▶ **Input data**

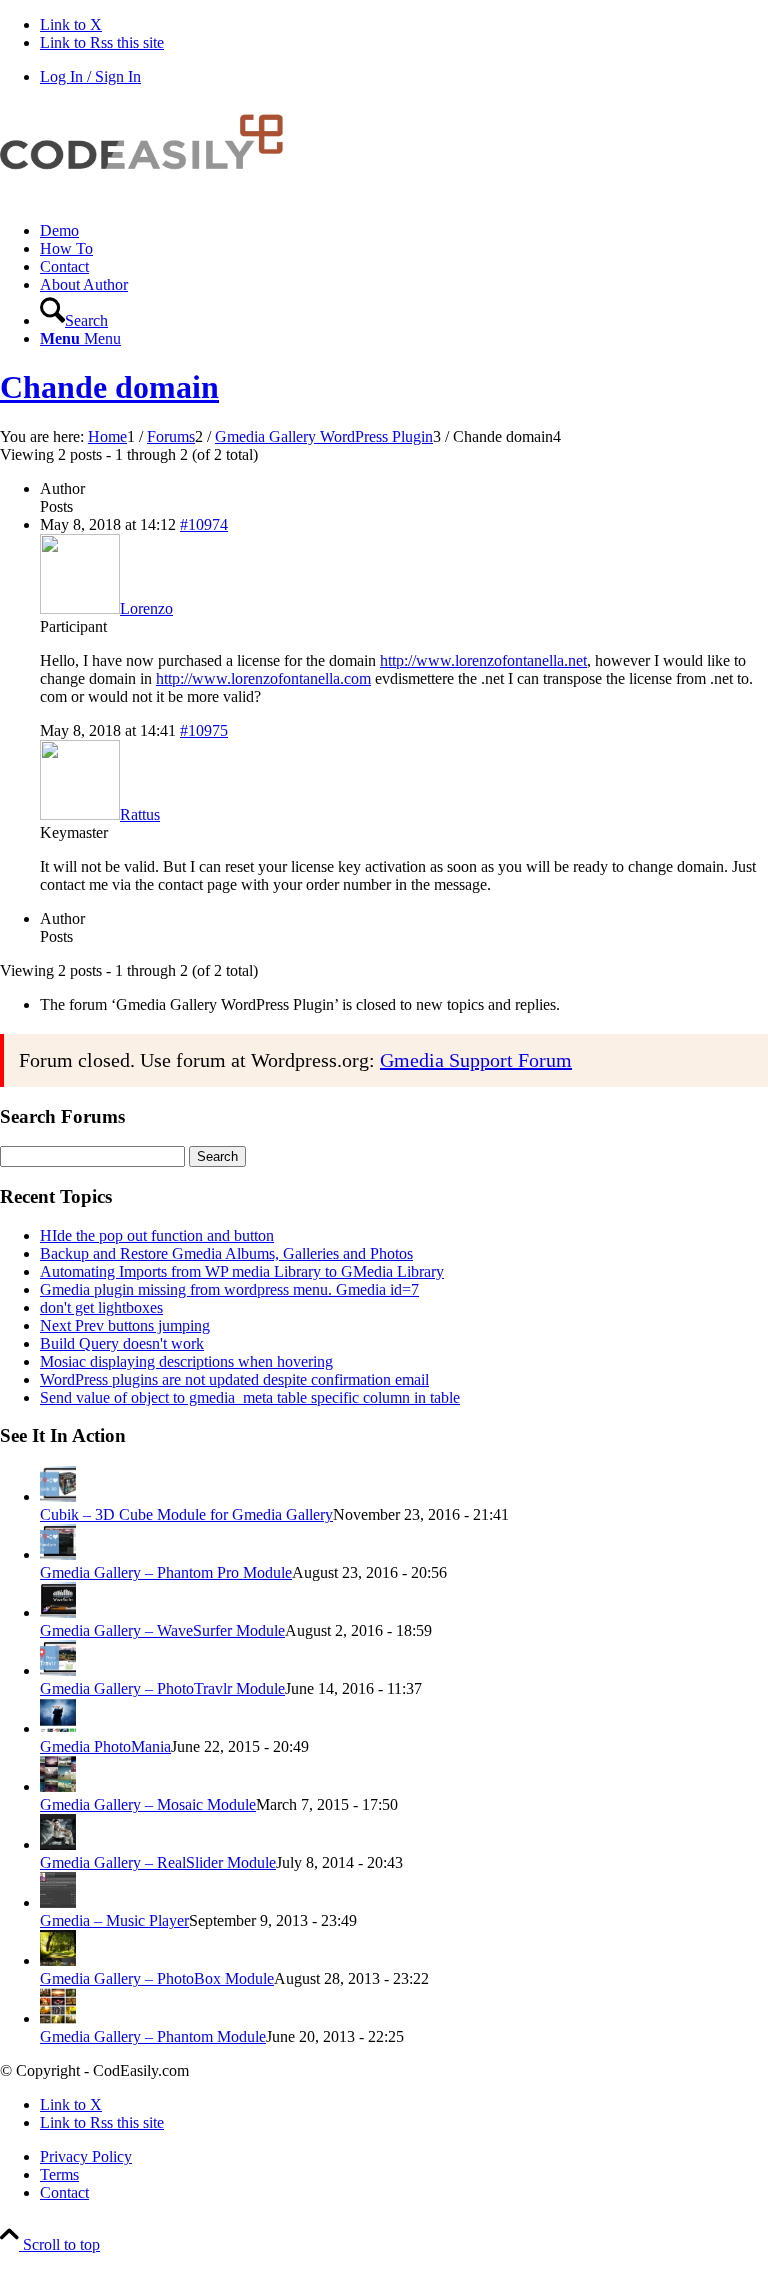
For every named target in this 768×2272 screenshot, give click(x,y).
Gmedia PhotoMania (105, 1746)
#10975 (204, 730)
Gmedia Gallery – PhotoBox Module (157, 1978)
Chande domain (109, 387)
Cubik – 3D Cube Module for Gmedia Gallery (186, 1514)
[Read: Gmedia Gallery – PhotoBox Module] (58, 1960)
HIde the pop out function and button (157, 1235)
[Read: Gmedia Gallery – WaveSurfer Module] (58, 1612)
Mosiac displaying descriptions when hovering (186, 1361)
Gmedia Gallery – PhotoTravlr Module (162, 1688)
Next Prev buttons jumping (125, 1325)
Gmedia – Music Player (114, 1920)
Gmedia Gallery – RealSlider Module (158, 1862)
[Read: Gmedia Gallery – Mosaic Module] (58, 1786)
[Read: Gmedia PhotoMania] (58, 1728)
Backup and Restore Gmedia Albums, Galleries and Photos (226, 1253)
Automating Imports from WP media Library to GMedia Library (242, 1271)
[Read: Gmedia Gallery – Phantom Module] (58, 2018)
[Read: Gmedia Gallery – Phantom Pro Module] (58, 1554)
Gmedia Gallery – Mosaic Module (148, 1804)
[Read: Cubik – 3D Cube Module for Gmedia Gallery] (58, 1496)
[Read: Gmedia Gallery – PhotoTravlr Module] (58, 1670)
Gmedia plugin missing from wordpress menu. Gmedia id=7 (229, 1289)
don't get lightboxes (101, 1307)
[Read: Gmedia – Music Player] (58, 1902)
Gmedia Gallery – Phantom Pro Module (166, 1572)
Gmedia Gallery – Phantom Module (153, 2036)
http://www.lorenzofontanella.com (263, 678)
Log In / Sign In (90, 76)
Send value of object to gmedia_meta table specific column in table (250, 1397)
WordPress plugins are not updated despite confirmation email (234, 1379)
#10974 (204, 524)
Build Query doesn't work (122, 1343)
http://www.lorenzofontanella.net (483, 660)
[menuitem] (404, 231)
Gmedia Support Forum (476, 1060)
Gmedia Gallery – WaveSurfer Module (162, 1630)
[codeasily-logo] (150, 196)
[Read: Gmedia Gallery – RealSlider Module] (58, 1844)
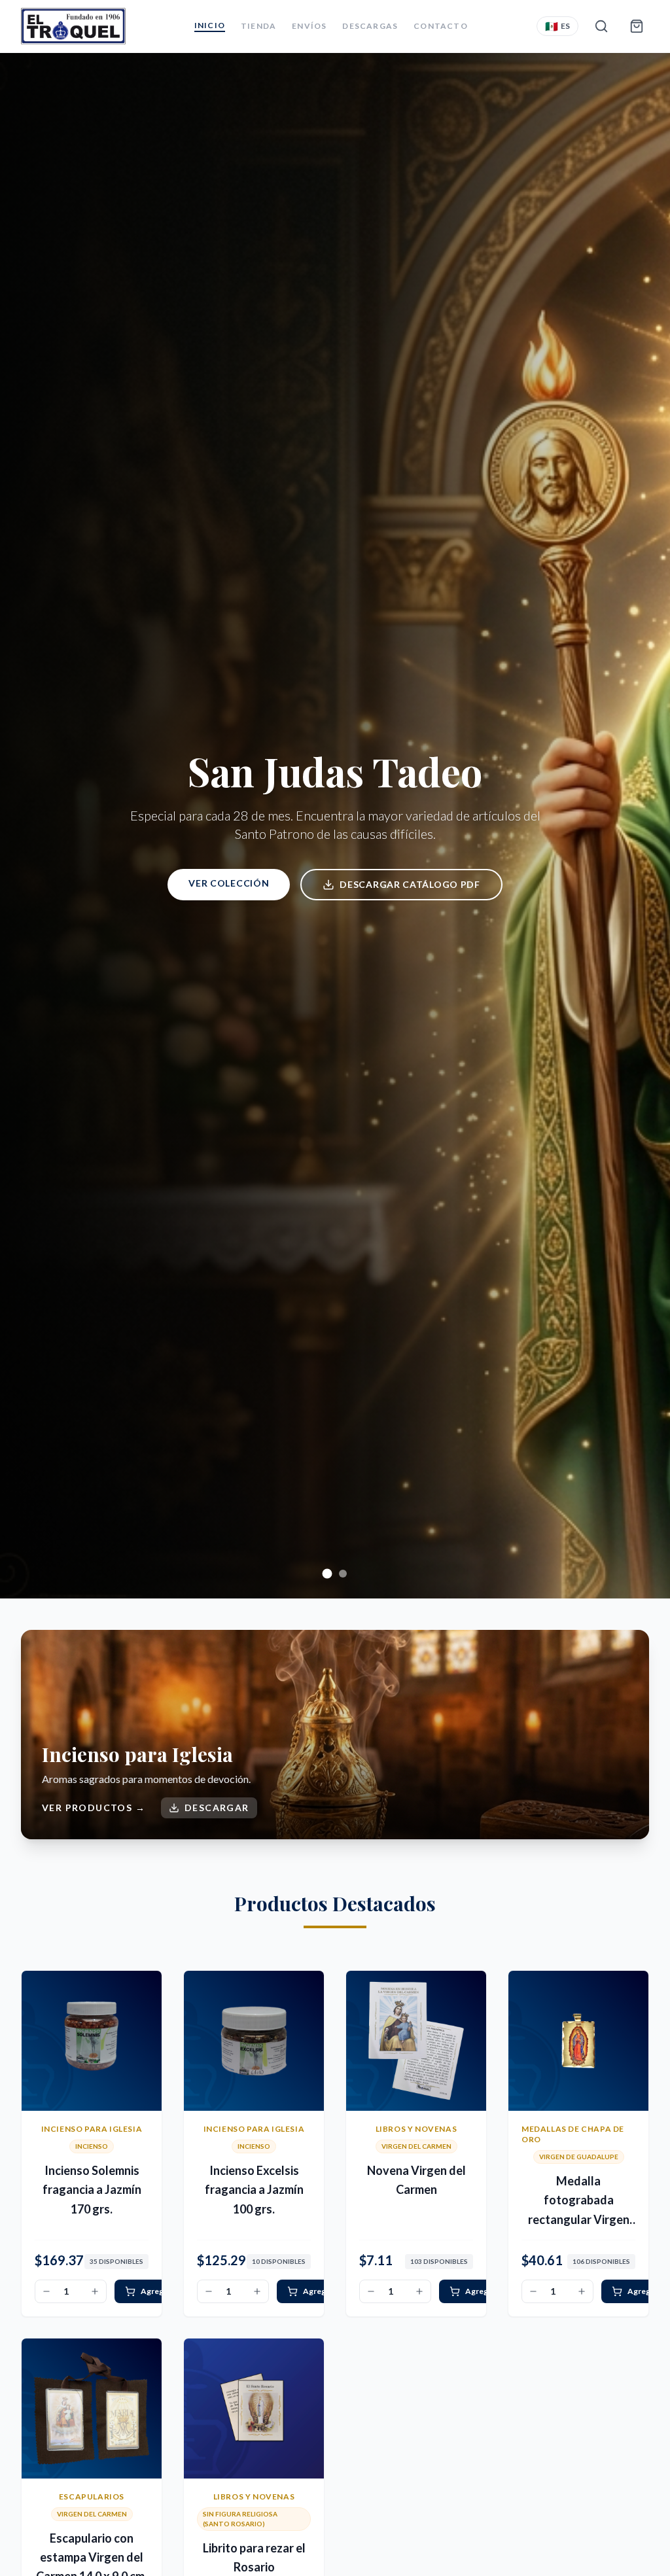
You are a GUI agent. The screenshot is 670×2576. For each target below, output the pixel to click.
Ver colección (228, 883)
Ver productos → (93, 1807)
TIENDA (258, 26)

==

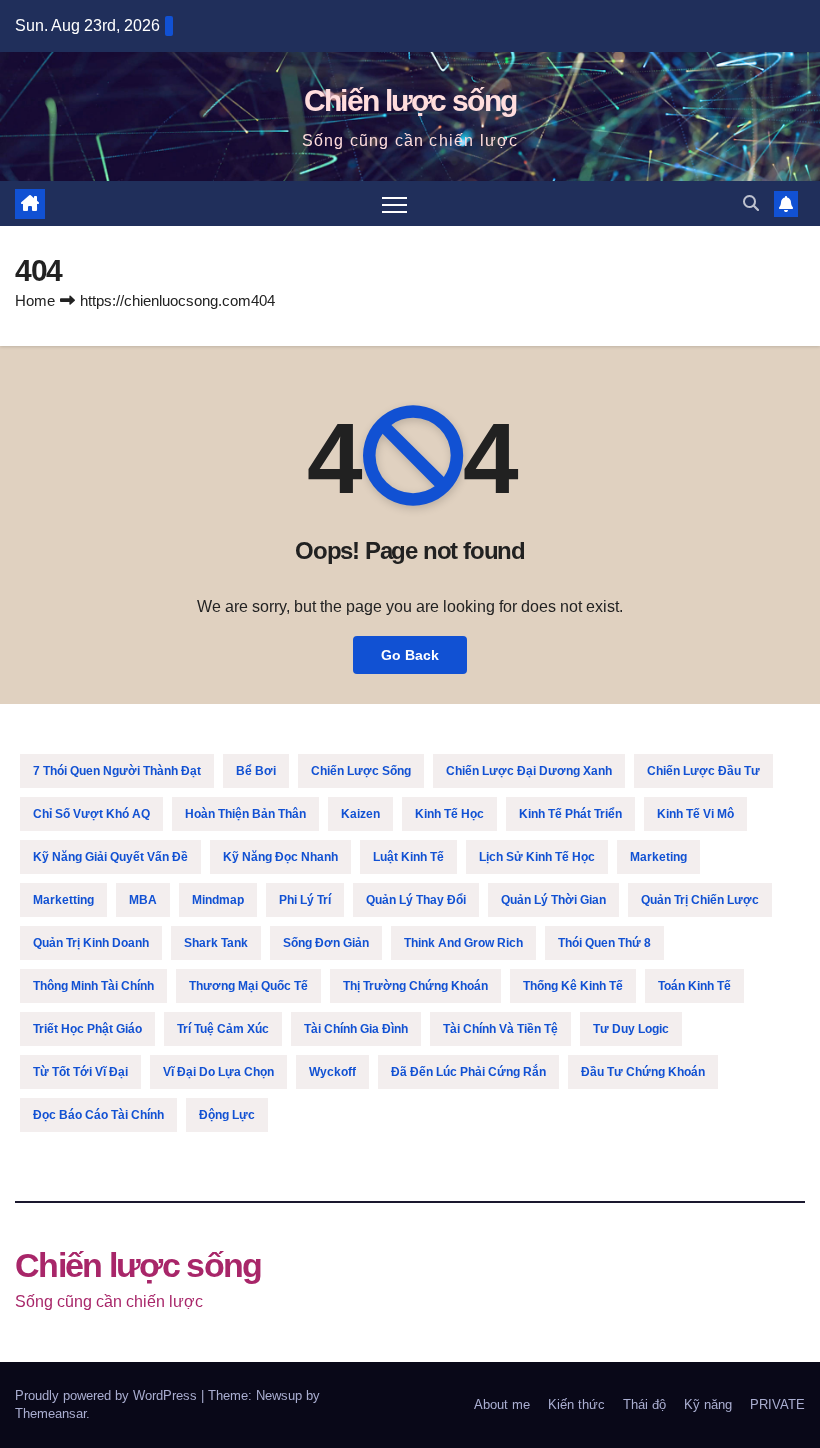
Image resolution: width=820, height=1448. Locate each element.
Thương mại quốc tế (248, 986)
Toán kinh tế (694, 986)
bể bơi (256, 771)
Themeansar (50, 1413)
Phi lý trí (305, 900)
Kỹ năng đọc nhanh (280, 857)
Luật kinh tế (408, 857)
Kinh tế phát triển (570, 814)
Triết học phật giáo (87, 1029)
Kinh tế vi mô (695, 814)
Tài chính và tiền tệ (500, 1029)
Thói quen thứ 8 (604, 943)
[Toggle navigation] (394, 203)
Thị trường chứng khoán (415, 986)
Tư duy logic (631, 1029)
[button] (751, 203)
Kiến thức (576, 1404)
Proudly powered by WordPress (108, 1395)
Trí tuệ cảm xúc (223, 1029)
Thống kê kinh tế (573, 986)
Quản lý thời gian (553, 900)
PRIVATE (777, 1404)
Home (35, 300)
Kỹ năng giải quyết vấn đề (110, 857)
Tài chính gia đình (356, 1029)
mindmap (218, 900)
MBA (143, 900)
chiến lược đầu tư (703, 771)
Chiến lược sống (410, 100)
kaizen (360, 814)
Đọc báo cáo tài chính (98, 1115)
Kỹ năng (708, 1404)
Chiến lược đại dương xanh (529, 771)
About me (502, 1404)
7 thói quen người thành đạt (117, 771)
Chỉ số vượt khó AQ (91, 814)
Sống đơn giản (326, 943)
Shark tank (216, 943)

▶ **Task objective**
All lines above from the one containing "[menuitem] (404, 231)" up to and including the one containing "TIENDA (258, 26)" are to be set down exactly, and nothing else. Leave images out.

▶ **Reply to the task**
[menuitem] (404, 231)
Gmedia Support Forum (476, 1060)
Gmedia Gallery – WaveSurfer Module (162, 1630)
[codeasily-logo] (150, 196)
[Read: Gmedia Gallery – RealSlider Module] (58, 1844)
You are a GUI agent. The screenshot is 670×2576. For each target below, output the pixel to click.
Ver colección (228, 883)
Ver productos → (93, 1807)
TIENDA (258, 26)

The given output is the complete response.